Zayats and team build an array of gold nanorods topped with a polymer junction (poly-L-histidine, PLH) to a metal contact. Either light or an electrical voltage can excite plasmons—collective oscillations of electrons. The plasmons release hot electrons into the PLH, gradually changing the chemistry of the polymer, and hence changing it to have different levels of conductivity or light emissivity. How the polymer changes depends on whether oxygen or hydrogen surrounds it. A chemically inert nitrogen chemical environment will preserve the state without any energy input required so that it acts as non-volatile memory.

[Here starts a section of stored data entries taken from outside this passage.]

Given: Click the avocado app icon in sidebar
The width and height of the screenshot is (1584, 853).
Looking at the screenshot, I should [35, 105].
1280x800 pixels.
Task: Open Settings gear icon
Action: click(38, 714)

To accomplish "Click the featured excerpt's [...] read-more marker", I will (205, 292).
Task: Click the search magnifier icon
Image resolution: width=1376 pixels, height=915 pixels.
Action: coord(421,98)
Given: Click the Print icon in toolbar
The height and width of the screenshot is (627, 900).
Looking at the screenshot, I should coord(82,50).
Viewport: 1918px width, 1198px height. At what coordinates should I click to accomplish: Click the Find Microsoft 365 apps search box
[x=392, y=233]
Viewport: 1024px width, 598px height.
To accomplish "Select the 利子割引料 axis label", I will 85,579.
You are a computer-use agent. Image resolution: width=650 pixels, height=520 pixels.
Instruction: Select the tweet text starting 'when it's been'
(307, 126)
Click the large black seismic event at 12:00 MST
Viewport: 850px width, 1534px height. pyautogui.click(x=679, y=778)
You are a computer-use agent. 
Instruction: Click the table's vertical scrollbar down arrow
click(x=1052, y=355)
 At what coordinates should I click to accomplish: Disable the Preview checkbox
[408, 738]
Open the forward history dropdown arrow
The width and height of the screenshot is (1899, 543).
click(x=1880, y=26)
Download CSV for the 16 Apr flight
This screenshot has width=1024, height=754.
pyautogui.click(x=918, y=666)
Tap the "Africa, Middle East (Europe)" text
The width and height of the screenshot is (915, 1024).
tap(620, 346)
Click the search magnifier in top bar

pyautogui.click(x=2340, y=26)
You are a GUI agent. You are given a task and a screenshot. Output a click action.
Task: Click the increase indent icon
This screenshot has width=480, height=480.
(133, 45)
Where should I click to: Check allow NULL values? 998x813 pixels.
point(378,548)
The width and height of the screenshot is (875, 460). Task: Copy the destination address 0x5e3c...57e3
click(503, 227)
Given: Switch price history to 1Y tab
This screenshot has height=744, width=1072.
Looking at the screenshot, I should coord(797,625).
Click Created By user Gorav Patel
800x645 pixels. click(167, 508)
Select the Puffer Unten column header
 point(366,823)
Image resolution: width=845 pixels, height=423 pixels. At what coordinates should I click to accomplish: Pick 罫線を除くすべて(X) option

The junction can be set and read either optically or electrically or set one way and read the other allowing great versatility. "One advantage of optical control is you can wirelessly switch and read the device," says Zayats. The preference for electrical or optical operations depends on the application, but as he points out, there have been a number of attempts to create neuromorphic circuits that compute the way the brain does, and if you introduce optical switching or read out you can compute faster.

The researchers stumbled on the polymer junction's neatly synaptic behavior during experiments to develop a nanoscale light source. They had constructed different tunnel PLH junctions, and noticed the light source was not stable in air or hydrogen. "By chance I read a paper about synapses and thought—that is our light source," says Zayats. "It was completely by chance."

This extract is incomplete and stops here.